== Given entries
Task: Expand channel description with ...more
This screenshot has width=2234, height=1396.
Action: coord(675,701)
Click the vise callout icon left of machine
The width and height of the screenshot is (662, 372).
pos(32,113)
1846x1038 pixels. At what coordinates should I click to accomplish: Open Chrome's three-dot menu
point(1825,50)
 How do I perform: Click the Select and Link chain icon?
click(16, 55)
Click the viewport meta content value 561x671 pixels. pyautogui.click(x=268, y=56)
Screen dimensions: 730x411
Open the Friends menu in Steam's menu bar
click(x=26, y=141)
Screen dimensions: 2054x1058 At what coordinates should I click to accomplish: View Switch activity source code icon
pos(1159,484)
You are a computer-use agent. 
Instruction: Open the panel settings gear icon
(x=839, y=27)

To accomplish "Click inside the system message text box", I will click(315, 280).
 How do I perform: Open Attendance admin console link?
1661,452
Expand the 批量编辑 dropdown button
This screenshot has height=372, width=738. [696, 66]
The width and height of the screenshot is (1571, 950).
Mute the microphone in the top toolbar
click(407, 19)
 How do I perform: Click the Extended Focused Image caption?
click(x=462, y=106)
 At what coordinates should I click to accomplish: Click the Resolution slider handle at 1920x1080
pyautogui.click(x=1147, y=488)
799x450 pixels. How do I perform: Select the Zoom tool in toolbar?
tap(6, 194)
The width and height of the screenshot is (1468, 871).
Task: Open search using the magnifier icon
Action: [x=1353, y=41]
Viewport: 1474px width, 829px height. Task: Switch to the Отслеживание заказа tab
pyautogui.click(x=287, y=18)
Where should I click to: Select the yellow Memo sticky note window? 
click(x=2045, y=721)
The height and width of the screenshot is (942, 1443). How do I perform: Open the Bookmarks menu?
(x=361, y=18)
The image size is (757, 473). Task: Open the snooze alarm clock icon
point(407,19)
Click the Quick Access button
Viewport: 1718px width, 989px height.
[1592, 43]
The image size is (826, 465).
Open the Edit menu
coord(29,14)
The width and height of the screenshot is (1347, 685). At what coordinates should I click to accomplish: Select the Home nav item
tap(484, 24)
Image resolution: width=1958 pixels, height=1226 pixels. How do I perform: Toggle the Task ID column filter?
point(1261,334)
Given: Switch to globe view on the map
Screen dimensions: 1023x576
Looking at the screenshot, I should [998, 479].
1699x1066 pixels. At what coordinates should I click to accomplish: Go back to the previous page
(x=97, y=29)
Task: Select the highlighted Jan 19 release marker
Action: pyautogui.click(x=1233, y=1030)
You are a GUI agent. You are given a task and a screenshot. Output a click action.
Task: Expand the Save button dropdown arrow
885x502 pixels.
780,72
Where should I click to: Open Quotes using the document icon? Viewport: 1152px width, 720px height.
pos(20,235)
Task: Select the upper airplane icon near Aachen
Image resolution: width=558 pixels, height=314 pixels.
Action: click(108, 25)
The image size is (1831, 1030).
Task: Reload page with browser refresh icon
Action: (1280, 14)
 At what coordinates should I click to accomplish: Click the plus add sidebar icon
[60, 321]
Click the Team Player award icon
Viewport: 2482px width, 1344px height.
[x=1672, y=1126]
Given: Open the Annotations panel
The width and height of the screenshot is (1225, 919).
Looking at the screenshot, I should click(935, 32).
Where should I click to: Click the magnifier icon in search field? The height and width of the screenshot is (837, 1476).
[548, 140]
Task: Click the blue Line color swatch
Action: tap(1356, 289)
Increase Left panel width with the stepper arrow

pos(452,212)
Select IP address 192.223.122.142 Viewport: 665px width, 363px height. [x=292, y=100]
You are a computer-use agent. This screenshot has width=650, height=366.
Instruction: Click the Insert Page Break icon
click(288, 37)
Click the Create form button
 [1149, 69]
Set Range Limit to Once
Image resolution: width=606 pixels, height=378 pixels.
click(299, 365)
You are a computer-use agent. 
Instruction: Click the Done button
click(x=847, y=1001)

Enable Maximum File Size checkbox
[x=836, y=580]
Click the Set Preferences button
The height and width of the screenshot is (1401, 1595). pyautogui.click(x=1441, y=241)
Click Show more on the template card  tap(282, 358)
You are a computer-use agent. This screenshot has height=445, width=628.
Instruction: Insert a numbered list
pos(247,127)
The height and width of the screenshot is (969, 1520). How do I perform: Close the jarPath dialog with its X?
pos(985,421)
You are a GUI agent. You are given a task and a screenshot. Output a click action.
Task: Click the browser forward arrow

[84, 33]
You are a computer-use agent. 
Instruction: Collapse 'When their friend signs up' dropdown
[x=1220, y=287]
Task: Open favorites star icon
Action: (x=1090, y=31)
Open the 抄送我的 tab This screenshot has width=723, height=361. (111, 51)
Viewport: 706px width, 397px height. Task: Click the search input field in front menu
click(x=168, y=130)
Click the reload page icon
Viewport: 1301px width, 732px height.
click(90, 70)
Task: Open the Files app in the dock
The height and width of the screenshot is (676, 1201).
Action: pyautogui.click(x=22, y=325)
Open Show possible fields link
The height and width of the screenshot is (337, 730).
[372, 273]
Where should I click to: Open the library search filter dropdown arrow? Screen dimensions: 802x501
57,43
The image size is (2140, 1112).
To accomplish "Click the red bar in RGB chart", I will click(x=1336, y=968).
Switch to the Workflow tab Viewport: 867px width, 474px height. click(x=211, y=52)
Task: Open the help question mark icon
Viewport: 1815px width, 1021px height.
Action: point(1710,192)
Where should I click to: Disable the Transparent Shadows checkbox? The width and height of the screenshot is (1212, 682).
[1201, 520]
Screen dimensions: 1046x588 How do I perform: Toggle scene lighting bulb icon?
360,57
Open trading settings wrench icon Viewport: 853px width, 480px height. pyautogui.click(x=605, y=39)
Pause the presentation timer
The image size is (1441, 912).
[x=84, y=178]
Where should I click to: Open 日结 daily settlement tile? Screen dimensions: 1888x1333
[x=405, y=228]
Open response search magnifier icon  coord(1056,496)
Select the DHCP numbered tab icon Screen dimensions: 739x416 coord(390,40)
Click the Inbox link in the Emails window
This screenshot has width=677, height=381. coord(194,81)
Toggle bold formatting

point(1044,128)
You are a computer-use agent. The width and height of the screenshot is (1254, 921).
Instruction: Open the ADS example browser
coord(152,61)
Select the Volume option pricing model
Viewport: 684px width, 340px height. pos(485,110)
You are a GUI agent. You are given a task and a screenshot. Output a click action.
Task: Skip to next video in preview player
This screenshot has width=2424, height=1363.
====
* Problem to solve *
Retype the records above exactly, so that no line differs from its source.

* Result of this exercise *
Task: Expand channel description with ...more
This screenshot has width=2234, height=1396.
Action: coord(675,701)
Click the vise callout icon left of machine
The width and height of the screenshot is (662, 372).
pos(32,113)
1846x1038 pixels. At what coordinates should I click to accomplish: Open Chrome's three-dot menu
point(1825,50)
 How do I perform: Click the Select and Link chain icon?
click(16, 55)
Click the viewport meta content value 561x671 pixels. pyautogui.click(x=268, y=56)
Screen dimensions: 730x411
Open the Friends menu in Steam's menu bar
click(x=26, y=141)
Screen dimensions: 2054x1058 At what coordinates should I click to accomplish: View Switch activity source code icon
pos(1159,484)
You are a computer-use agent. 
Instruction: Open the panel settings gear icon
(x=839, y=27)

To accomplish "Click inside the system message text box", I will click(315, 280).
 How do I perform: Open Attendance admin console link?
1661,452
Expand the 批量编辑 dropdown button
This screenshot has height=372, width=738. [696, 66]
The width and height of the screenshot is (1571, 950).
Mute the microphone in the top toolbar
click(407, 19)
 How do I perform: Click the Extended Focused Image caption?
click(x=462, y=106)
 At what coordinates should I click to accomplish: Click the Resolution slider handle at 1920x1080
pyautogui.click(x=1147, y=488)
799x450 pixels. How do I perform: Select the Zoom tool in toolbar?
tap(6, 194)
The width and height of the screenshot is (1468, 871).
Task: Open search using the magnifier icon
Action: [x=1353, y=41]
Viewport: 1474px width, 829px height. Task: Switch to the Отслеживание заказа tab
pyautogui.click(x=287, y=18)
Where should I click to: Select the yellow Memo sticky note window? 
click(x=2045, y=721)
The height and width of the screenshot is (942, 1443). How do I perform: Open the Bookmarks menu?
(x=361, y=18)
The image size is (757, 473). Task: Open the snooze alarm clock icon
point(407,19)
Click the Quick Access button
Viewport: 1718px width, 989px height.
[1592, 43]
The image size is (826, 465).
Open the Edit menu
coord(29,14)
The width and height of the screenshot is (1347, 685). At what coordinates should I click to accomplish: Select the Home nav item
tap(484, 24)
Image resolution: width=1958 pixels, height=1226 pixels. How do I perform: Toggle the Task ID column filter?
point(1261,334)
Given: Switch to globe view on the map
Screen dimensions: 1023x576
Looking at the screenshot, I should [998, 479].
1699x1066 pixels. At what coordinates should I click to accomplish: Go back to the previous page
(x=97, y=29)
Task: Select the highlighted Jan 19 release marker
Action: pyautogui.click(x=1233, y=1030)
You are a GUI agent. You are given a task and a screenshot. Output a click action.
Task: Expand the Save button dropdown arrow
885x502 pixels.
780,72
Where should I click to: Open Quotes using the document icon? Viewport: 1152px width, 720px height.
pos(20,235)
Task: Select the upper airplane icon near Aachen
Image resolution: width=558 pixels, height=314 pixels.
Action: click(108, 25)
The image size is (1831, 1030).
Task: Reload page with browser refresh icon
Action: (1280, 14)
 At what coordinates should I click to accomplish: Click the plus add sidebar icon
[60, 321]
Click the Team Player award icon
Viewport: 2482px width, 1344px height.
[x=1672, y=1126]
Given: Open the Annotations panel
The width and height of the screenshot is (1225, 919).
Looking at the screenshot, I should click(935, 32).
Where should I click to: Click the magnifier icon in search field? The height and width of the screenshot is (837, 1476).
[548, 140]
Task: Click the blue Line color swatch
Action: tap(1356, 289)
Increase Left panel width with the stepper arrow

pos(452,212)
Select IP address 192.223.122.142 Viewport: 665px width, 363px height. [x=292, y=100]
You are a computer-use agent. This screenshot has width=650, height=366.
Instruction: Click the Insert Page Break icon
click(288, 37)
Click the Create form button
 [1149, 69]
Set Range Limit to Once
Image resolution: width=606 pixels, height=378 pixels.
click(299, 365)
You are a computer-use agent. 
Instruction: Click the Done button
click(x=847, y=1001)

Enable Maximum File Size checkbox
[x=836, y=580]
Click the Set Preferences button
The height and width of the screenshot is (1401, 1595). pyautogui.click(x=1441, y=241)
Click Show more on the template card  tap(282, 358)
You are a computer-use agent. This screenshot has height=445, width=628.
Instruction: Insert a numbered list
pos(247,127)
The height and width of the screenshot is (969, 1520). How do I perform: Close the jarPath dialog with its X?
pos(985,421)
You are a GUI agent. You are given a task and a screenshot. Output a click action.
Task: Click the browser forward arrow

[84, 33]
You are a computer-use agent. 
Instruction: Collapse 'When their friend signs up' dropdown
[x=1220, y=287]
Task: Open favorites star icon
Action: (x=1090, y=31)
Open the 抄送我的 tab This screenshot has width=723, height=361. (111, 51)
Viewport: 706px width, 397px height. Task: Click the search input field in front menu
click(x=168, y=130)
Click the reload page icon
Viewport: 1301px width, 732px height.
click(90, 70)
Task: Open the Files app in the dock
The height and width of the screenshot is (676, 1201).
Action: pyautogui.click(x=22, y=325)
Open Show possible fields link
The height and width of the screenshot is (337, 730).
[372, 273]
Where should I click to: Open the library search filter dropdown arrow? Screen dimensions: 802x501
57,43
The image size is (2140, 1112).
To accomplish "Click the red bar in RGB chart", I will click(x=1336, y=968).
Switch to the Workflow tab Viewport: 867px width, 474px height. click(x=211, y=52)
Task: Open the help question mark icon
Viewport: 1815px width, 1021px height.
Action: point(1710,192)
Where should I click to: Disable the Transparent Shadows checkbox? The width and height of the screenshot is (1212, 682).
[1201, 520]
Screen dimensions: 1046x588 How do I perform: Toggle scene lighting bulb icon?
360,57
Open trading settings wrench icon Viewport: 853px width, 480px height. pyautogui.click(x=605, y=39)
Pause the presentation timer
The image size is (1441, 912).
[x=84, y=178]
Where should I click to: Open 日结 daily settlement tile? Screen dimensions: 1888x1333
[x=405, y=228]
Open response search magnifier icon  coord(1056,496)
Select the DHCP numbered tab icon Screen dimensions: 739x416 coord(390,40)
Click the Inbox link in the Emails window
This screenshot has width=677, height=381. coord(194,81)
Toggle bold formatting

point(1044,128)
You are a computer-use agent. The width and height of the screenshot is (1254, 921).
Instruction: Open the ADS example browser
coord(152,61)
Select the Volume option pricing model
Viewport: 684px width, 340px height. pos(485,110)
You are a GUI agent. You are given a task and a screenshot. Output a click action.
Task: Skip to next video in preview player
This screenshot has width=2424, height=1363.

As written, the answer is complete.